Roger the Lab to the Rescue!
By Amy Fernandez
It wasn’t Groundhog Day when Taiwan was indeed hit with another earthquake recently. It wasn’t as bad as April 3rd quake. That day, of course, our own NY/NJ quake overshadowed news coverage of the real disaster on the other side of our shifting planet. Our local quake was minor, but for Taiwan, April 3rd was the worst in 25 years, registering 7.4–followed by hundreds of aftershocks. At last count serious injuries are over 1,000.
So, bring in the detection dogs. That has become the protocol for any urban disaster response, and in this case, one veteran yellow Lab, owned by the local fire department, earned his place in history.
Roger, being the senior member of a four dog team, has an interesting backstory, which definitely didn’t hint at any future celebrity status. His career didn’t begin auspiciously when he flunked out of his drug detection program due to his irrepressible personality. Roger was lively, energetic and way too easily distracted to focus on one boring thing all day long.
His human partner, Lee Hsin Hung, selected him from a pool of detection dog dropouts. Although the Kaoshiung Fire Department does plenty of rescue work and needs dogs, it does not get first pick. That worked out fine in this case. Roger had everything Lee was looking for in a detection dog. He was bold, curious and fearless–which just goes to show that every dog, like every person, has a unique personality. He wasn’t the average Lab, but he didn’t need to be. He loved to work and the usual search and rescue reward–a favorite toy–provided endless incentive. Roger loved showing off. If it meant climbing a smoldering pile of rubble, so what.

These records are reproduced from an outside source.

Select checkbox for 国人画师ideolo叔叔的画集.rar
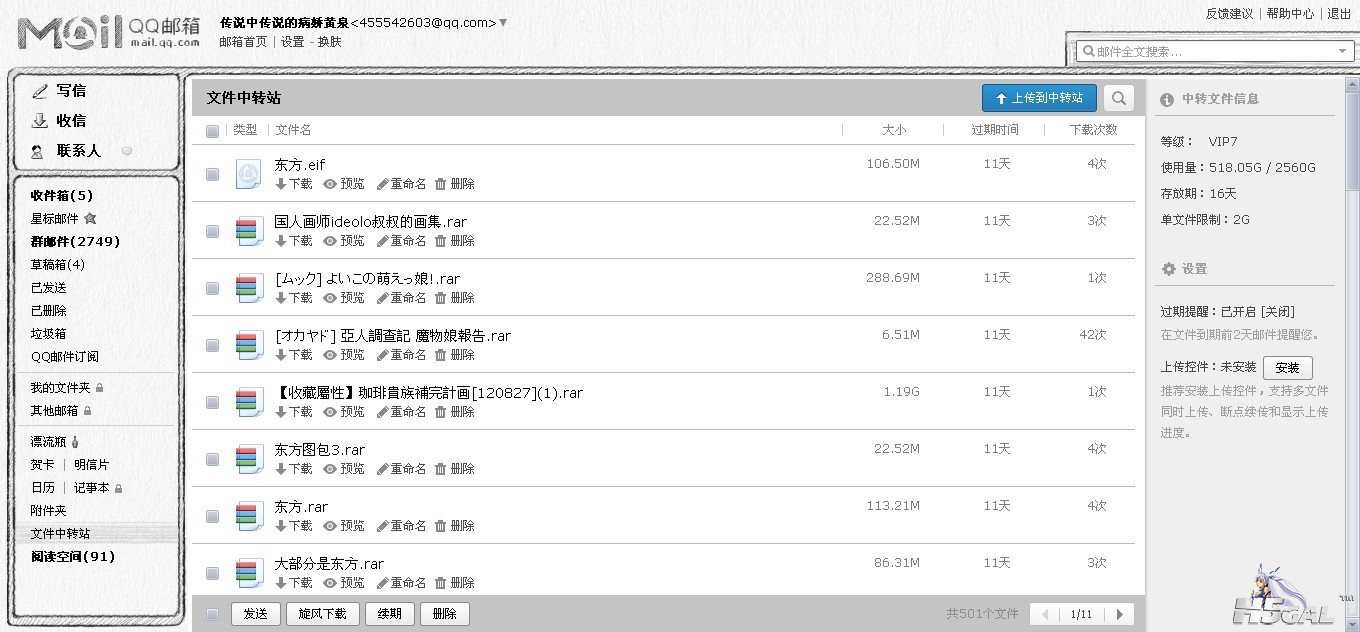 (212, 231)
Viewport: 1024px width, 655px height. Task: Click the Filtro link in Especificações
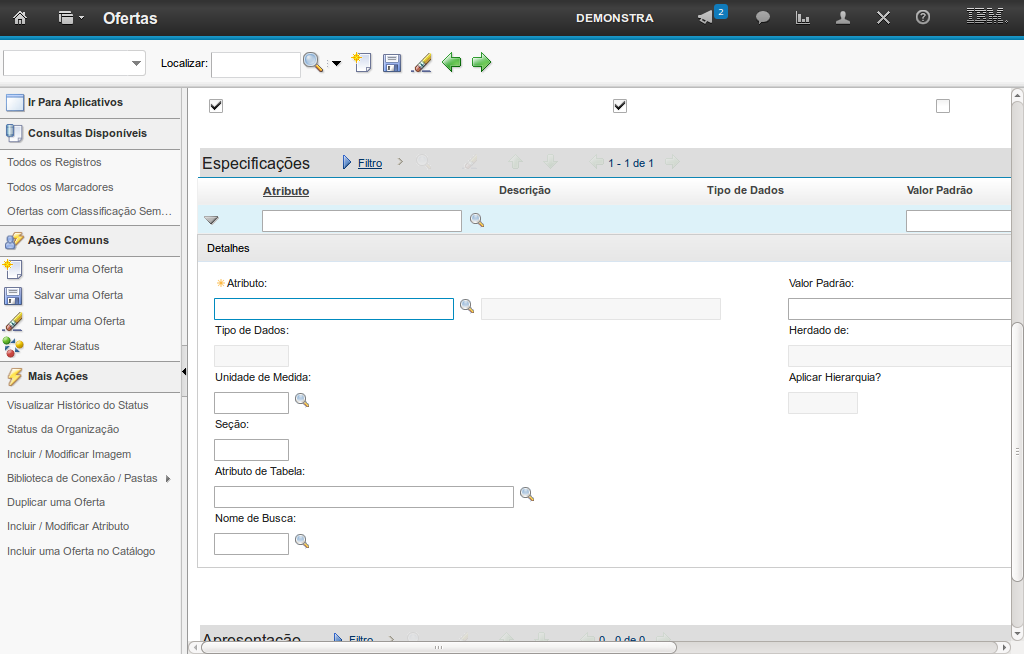tap(370, 163)
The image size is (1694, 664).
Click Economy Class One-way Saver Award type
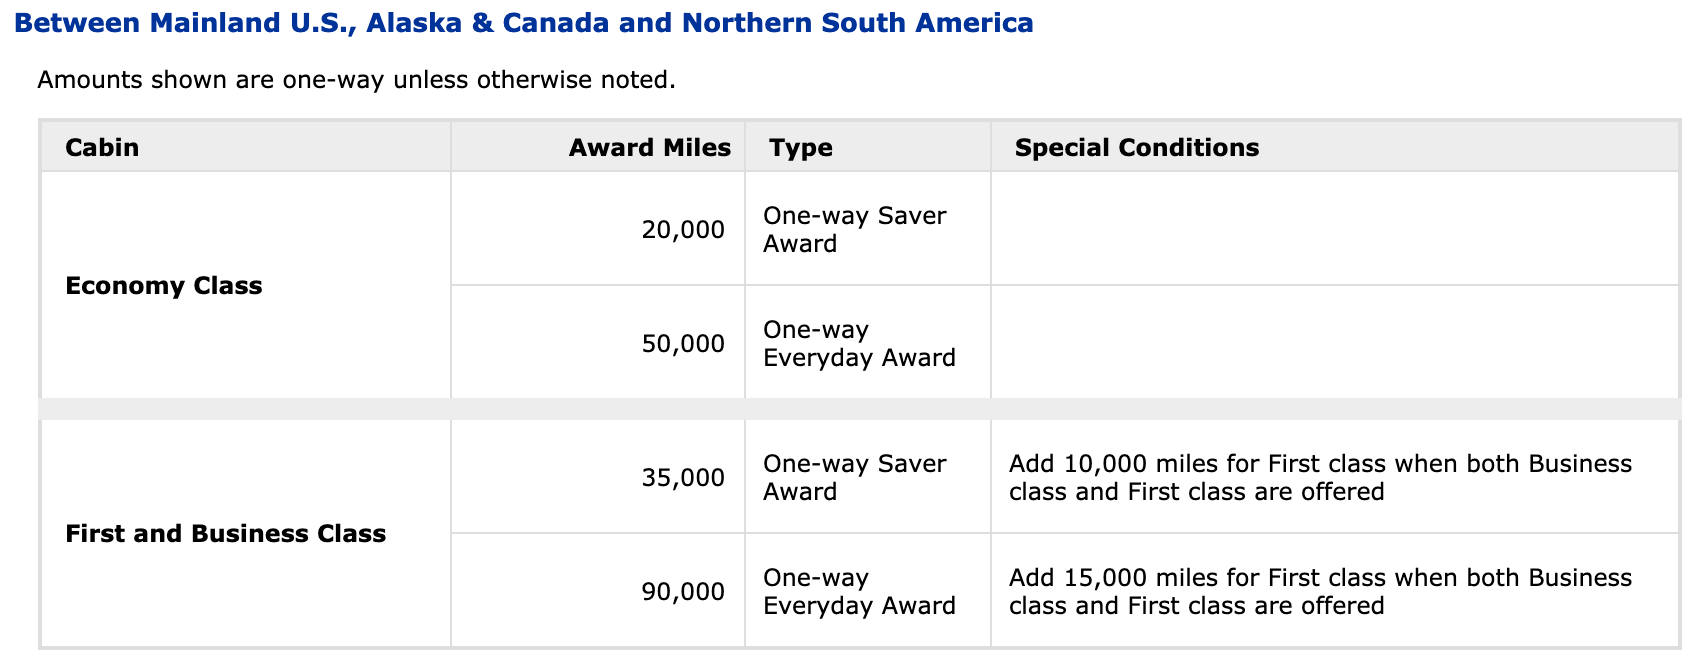point(854,230)
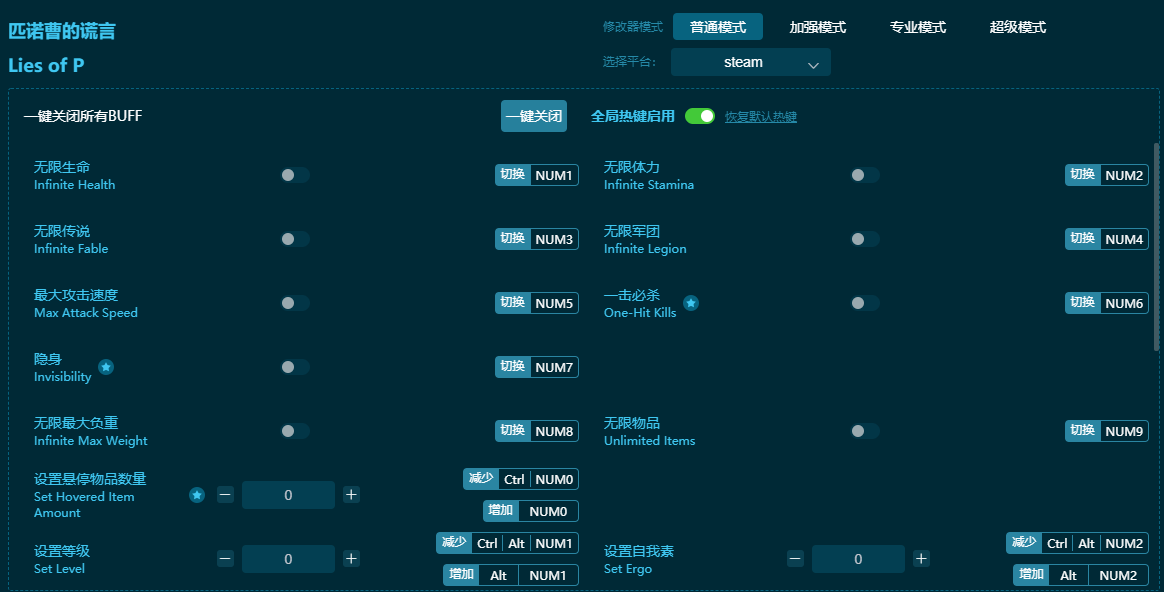Choose the 专业模式 mode tab
1164x592 pixels.
click(x=917, y=27)
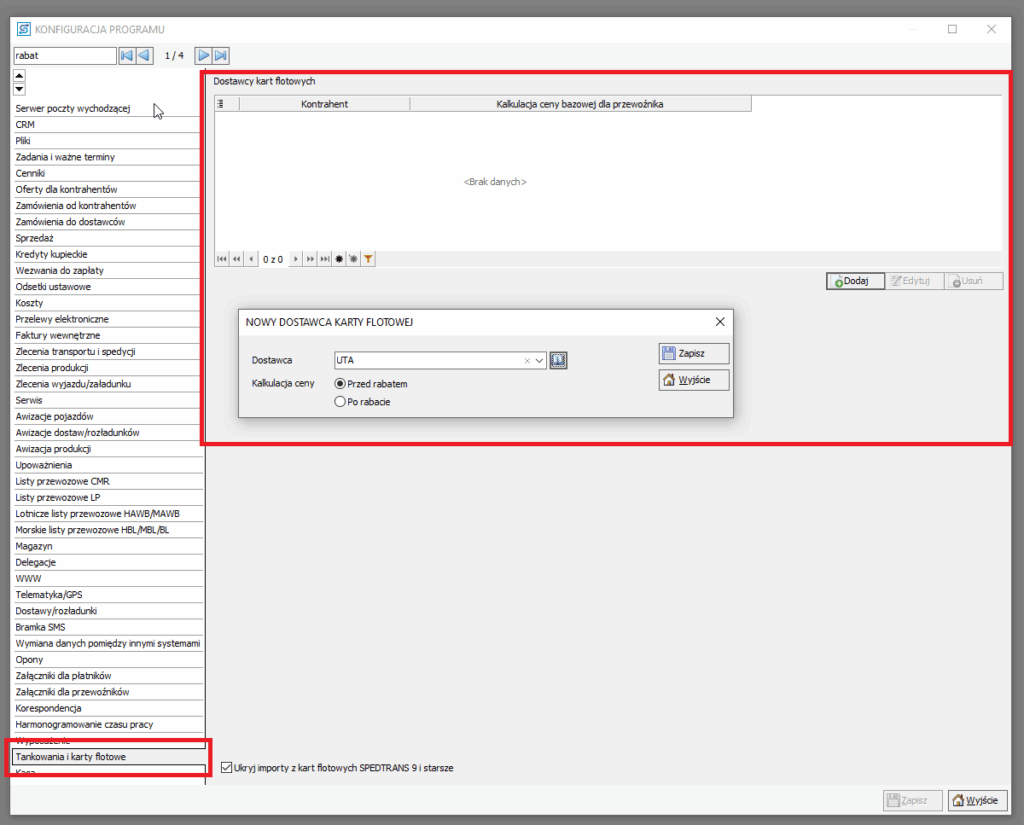The width and height of the screenshot is (1024, 825).
Task: Clear the UTA value with the x icon
Action: point(527,361)

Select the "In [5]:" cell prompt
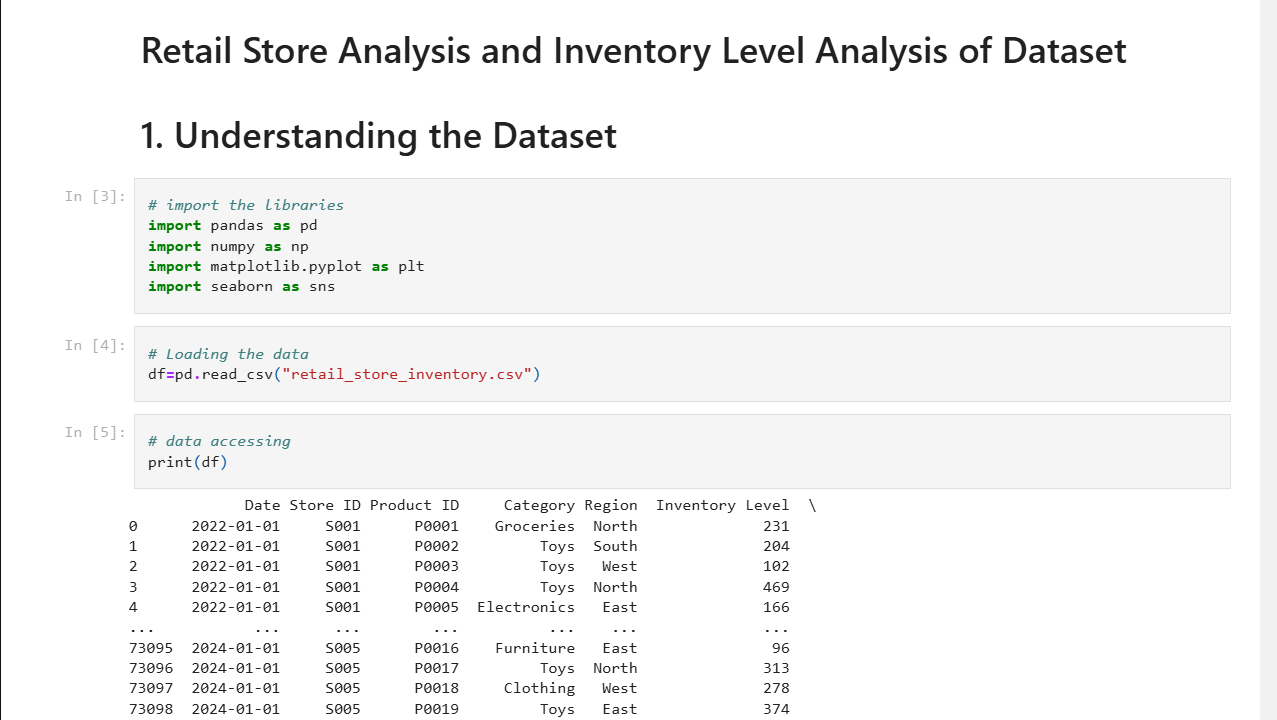pos(95,432)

That was the start of a long, successful partnership for Roger and Mr. Lee. Along the way, they also became the designated go-to team to do local media events. By 2024, Roger had done more than enough. He was nine, and it was time to retire. Then the quake demanded all hands on deck, and once again Roger was all in.
Earthquake planning has been built into Taiwan civic planning for decades, which accounts for just 13 fatalities among an island of a million residents. Roger has spent his career searching for and finding live victims, never having been trained as a cadaver dog. That day he was searching the grounds of a national state park where many of the missing had been trapped under rockslides. Scrambling up a heap of rubble he alerted his handler. Unfortunately, it was not another survivor. It was a 21-year-old woman who had picked the wrong day for hiking.
Roger is really going to retire now; as soon as he finishes this latest round of media requests.